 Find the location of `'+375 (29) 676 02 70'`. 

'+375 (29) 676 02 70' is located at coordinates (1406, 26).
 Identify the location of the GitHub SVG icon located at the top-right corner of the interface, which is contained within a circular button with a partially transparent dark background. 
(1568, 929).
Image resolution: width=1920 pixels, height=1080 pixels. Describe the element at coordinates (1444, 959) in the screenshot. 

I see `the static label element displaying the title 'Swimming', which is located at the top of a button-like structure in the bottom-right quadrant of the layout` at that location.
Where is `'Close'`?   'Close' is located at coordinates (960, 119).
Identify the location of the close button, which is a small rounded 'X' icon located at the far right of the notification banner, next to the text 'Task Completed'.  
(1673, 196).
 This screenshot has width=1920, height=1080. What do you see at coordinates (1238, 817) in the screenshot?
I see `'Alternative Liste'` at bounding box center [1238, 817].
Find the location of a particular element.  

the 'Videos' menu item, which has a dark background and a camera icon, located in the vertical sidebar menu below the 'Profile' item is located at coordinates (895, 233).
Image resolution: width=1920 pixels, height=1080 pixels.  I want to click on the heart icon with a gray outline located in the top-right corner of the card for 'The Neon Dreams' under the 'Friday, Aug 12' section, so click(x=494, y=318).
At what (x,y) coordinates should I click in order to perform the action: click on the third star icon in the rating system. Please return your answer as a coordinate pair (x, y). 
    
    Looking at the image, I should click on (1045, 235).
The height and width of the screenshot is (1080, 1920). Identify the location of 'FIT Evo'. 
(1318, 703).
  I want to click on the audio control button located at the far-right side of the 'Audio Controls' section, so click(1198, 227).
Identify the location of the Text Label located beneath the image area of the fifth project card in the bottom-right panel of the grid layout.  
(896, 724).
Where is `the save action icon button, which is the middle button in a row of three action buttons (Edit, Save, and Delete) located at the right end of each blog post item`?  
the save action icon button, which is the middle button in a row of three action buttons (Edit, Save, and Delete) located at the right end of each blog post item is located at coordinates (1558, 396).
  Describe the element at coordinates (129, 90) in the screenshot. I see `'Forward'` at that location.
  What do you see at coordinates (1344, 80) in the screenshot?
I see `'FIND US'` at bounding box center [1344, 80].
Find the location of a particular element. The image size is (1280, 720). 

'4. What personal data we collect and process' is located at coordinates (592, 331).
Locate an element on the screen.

Goal of the exercise: Reproduce the data above with every "Identify" changed to "Pinpoint" and nothing else altered.

Complete answer:
 Find the location of `'+375 (29) 676 02 70'`. 

'+375 (29) 676 02 70' is located at coordinates (1406, 26).
 Pinpoint the location of the GitHub SVG icon located at the top-right corner of the interface, which is contained within a circular button with a partially transparent dark background. 
(1568, 929).
Image resolution: width=1920 pixels, height=1080 pixels. Describe the element at coordinates (1444, 959) in the screenshot. 

I see `the static label element displaying the title 'Swimming', which is located at the top of a button-like structure in the bottom-right quadrant of the layout` at that location.
Where is `'Close'`?   'Close' is located at coordinates (960, 119).
Pinpoint the location of the close button, which is a small rounded 'X' icon located at the far right of the notification banner, next to the text 'Task Completed'.  
(1673, 196).
 This screenshot has width=1920, height=1080. What do you see at coordinates (1238, 817) in the screenshot?
I see `'Alternative Liste'` at bounding box center [1238, 817].
Find the location of a particular element.  

the 'Videos' menu item, which has a dark background and a camera icon, located in the vertical sidebar menu below the 'Profile' item is located at coordinates (895, 233).
Image resolution: width=1920 pixels, height=1080 pixels.  I want to click on the heart icon with a gray outline located in the top-right corner of the card for 'The Neon Dreams' under the 'Friday, Aug 12' section, so click(x=494, y=318).
At what (x,y) coordinates should I click in order to perform the action: click on the third star icon in the rating system. Please return your answer as a coordinate pair (x, y). 
    
    Looking at the image, I should click on (1045, 235).
The height and width of the screenshot is (1080, 1920). Pinpoint the location of 'FIT Evo'. 
(1318, 703).
  I want to click on the audio control button located at the far-right side of the 'Audio Controls' section, so click(1198, 227).
Pinpoint the location of the Text Label located beneath the image area of the fifth project card in the bottom-right panel of the grid layout.  
(896, 724).
Where is `the save action icon button, which is the middle button in a row of three action buttons (Edit, Save, and Delete) located at the right end of each blog post item`?  
the save action icon button, which is the middle button in a row of three action buttons (Edit, Save, and Delete) located at the right end of each blog post item is located at coordinates (1558, 396).
  Describe the element at coordinates (129, 90) in the screenshot. I see `'Forward'` at that location.
  What do you see at coordinates (1344, 80) in the screenshot?
I see `'FIND US'` at bounding box center [1344, 80].
Find the location of a particular element. The image size is (1280, 720). 

'4. What personal data we collect and process' is located at coordinates (592, 331).
Locate an element on the screen.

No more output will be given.